Exercise details
Retype, word for word, each line between the lines holding "Nieuwsbrief (85, 2316)" and "Spreek toch Nederlands!", inclusive, and leave the rest of the data alone.
======== Source data
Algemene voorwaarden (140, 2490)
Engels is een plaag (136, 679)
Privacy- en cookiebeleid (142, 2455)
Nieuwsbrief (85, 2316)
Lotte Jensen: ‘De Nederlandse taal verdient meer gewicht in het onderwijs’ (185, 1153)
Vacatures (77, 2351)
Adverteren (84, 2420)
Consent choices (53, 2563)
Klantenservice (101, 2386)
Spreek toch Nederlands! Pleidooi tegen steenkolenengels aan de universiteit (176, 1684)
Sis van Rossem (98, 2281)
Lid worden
================
======== Source data
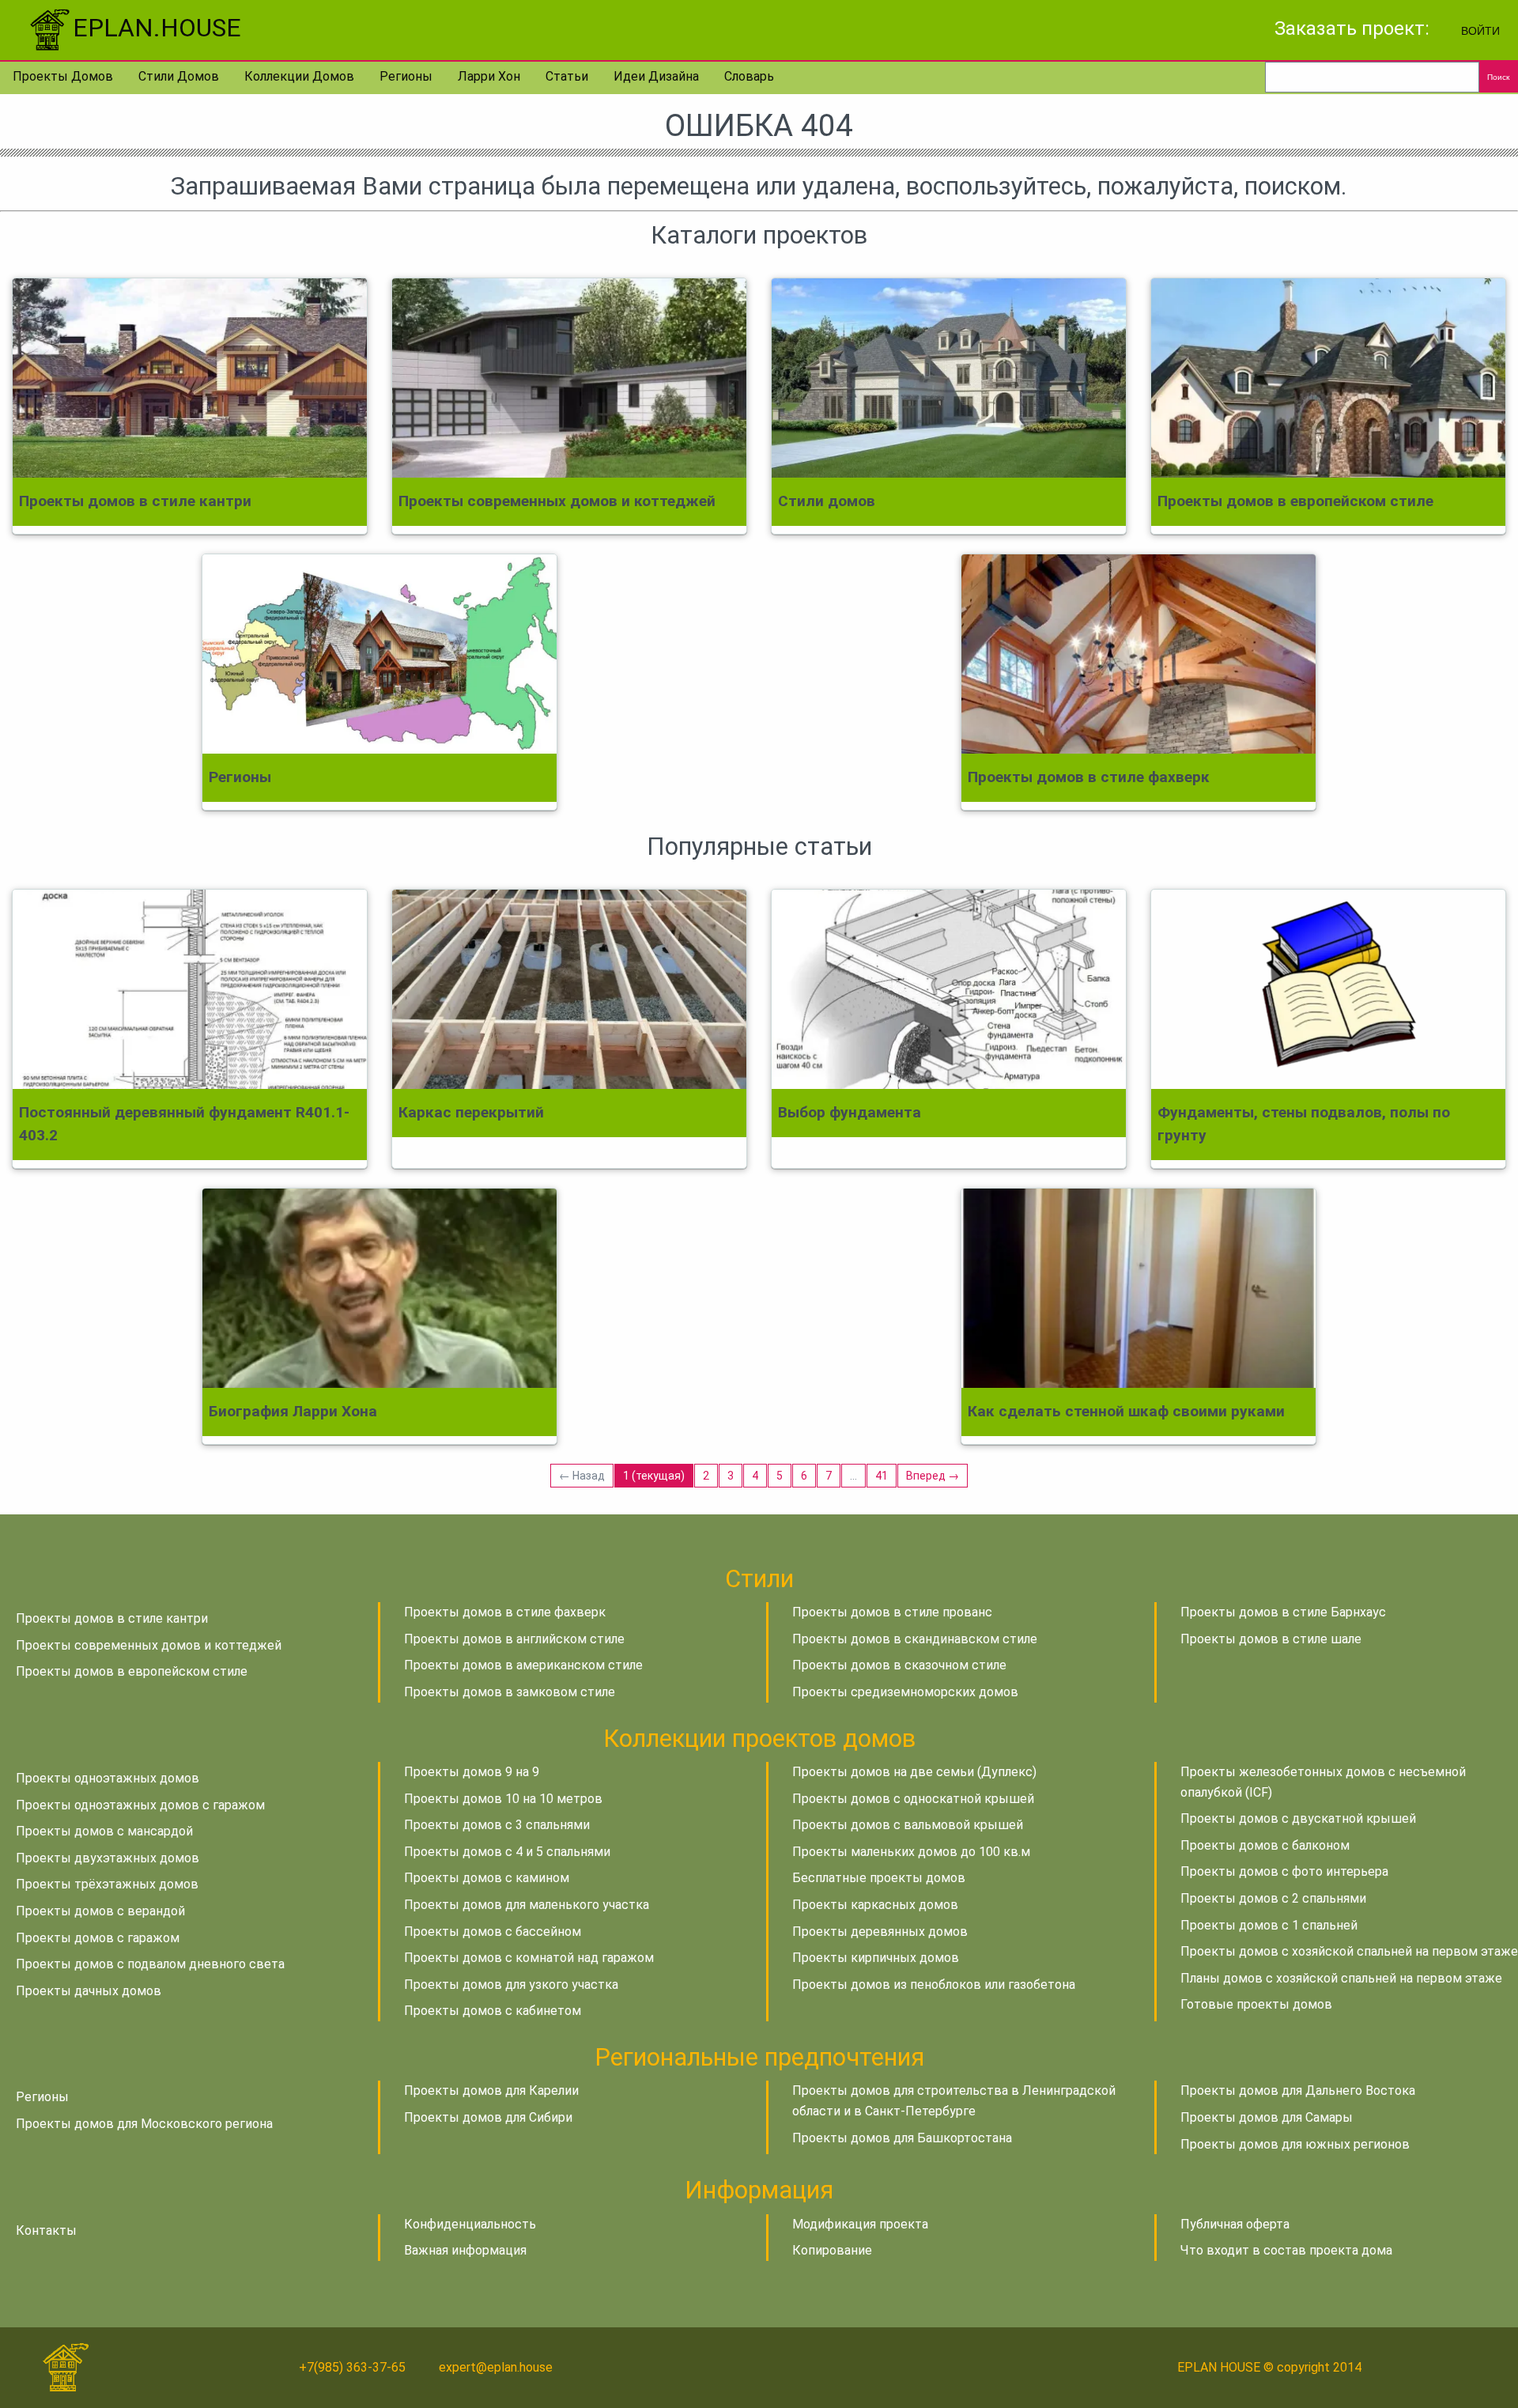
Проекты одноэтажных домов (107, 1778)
================
Task result
Nieuwsbrief (85, 2316)
Lotte Jensen: ‘De Nederlandse taal verdient meer gewicht in het onderwijs’ (185, 1153)
Vacatures (77, 2351)
Adverteren (84, 2420)
Consent choices (53, 2563)
Klantenservice (101, 2386)
Spreek toch Nederlands! Pleidooi tegen steenkolenengels aan de universiteit (176, 1684)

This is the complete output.